As an adult, I can listen to some stuff around my son. If it’s a little too ‘out there’, I wouldn’t play certain stuff around him when he was younger. Right now he’s 13 and a lot more mature.
There is frequently the argument of whether is it the artist’s responsibility or the parent’s responsibility to keep that music out of kid’s ears. What was your stance on that?
LJ: I don’t get all deep or socially conscious about any of that sh*t. When we were little, we used to listen to Richard Pryor and we weren’t supposed to. That didn’t f*ck us up. It’s just about instilling the values in your child. [Parents] have to be the role models.
When it comes down to business, what are the things that you want your son to get from a Celebrity Apprentice show or from the business moves that you made? What are key elements from the way you move that you want him to absorb?
LJ: Keep focused, stay on top of your game, treat everyone with respect, and show everyone love. Be patient, because nothing happens overnight.

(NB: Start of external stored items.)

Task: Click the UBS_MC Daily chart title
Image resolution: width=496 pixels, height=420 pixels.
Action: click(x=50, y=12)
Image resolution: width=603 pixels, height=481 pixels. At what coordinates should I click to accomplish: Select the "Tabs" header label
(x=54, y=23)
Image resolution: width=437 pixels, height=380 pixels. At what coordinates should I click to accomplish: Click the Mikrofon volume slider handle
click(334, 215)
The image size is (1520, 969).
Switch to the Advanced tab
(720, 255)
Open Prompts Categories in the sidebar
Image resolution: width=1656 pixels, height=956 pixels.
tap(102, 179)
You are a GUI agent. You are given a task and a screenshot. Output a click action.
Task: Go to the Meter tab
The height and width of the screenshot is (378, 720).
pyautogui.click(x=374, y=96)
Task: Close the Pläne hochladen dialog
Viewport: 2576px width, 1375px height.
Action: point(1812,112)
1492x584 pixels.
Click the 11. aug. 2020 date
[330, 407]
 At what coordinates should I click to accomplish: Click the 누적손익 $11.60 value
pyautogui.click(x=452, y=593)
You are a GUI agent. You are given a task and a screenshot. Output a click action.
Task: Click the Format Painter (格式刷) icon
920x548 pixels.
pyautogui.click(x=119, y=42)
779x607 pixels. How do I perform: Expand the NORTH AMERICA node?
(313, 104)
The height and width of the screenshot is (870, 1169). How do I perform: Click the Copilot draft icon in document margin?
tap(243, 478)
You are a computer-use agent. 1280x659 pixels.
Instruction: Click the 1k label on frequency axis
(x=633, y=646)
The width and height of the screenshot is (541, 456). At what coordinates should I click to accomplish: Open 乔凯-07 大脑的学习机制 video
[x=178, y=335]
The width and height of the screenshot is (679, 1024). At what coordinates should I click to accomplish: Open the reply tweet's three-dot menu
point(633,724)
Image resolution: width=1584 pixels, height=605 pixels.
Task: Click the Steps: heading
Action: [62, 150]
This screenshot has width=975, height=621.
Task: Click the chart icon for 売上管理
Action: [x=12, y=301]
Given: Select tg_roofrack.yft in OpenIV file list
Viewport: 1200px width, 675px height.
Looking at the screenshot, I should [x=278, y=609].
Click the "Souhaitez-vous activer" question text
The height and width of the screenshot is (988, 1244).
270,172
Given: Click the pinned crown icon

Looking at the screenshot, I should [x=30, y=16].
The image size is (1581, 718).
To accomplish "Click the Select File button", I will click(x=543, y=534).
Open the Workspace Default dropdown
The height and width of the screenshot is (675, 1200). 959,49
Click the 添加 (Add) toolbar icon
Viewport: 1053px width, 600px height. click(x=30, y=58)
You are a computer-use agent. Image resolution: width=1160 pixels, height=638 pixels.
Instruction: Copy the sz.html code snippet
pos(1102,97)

What’s the best advice that your son has given you so far?
LJ: Just when I come home, he’s missing me and all of that. That’s advice to me, saying that I need to try and come home a little bit more and just do more things with my family. He just shows me how important family is.
The little things… I’ve never missed a birthday for him ever. When he cries when I leave, it shows me what’s important in life.
What if your son comes to you and says “I’m done being a DJ, I want to be a rapper.” What would you say to him about that?
LJ: He won’t do that, because he’s so focused on DJing. He’s so intelligent. He’s acting and modeling. Right now he’s so tuned into DJing; he doesn’t want to be a rapper at all. He’s not going to move from that, like that is his thing and he’s already starting to develop a name for himself. He’s getting paid to do parties and a bunch of different stuff.
He knows that that’s his niche and he’s going to stick with it. He knows how much it is to be a rapper. It’s so many rappers out here. He has a bunch of friends that dance, and he’s tried it but he knew that that wasn’t his thing. He’s going to stay with what works with him.
What is the best advice that you would give your son about going on a first date?
LJ: He’s already been on dates. The advice that I gave him was to be cool and be you. Don’t try to do too much. Be funny, be nice, be you.
Tell us a little about what’s coming up next for you.
LJ: I have a Halloween mask coming out soon. More TV coming. Records coming later this year. A bunch of different stuff, just grinding it out!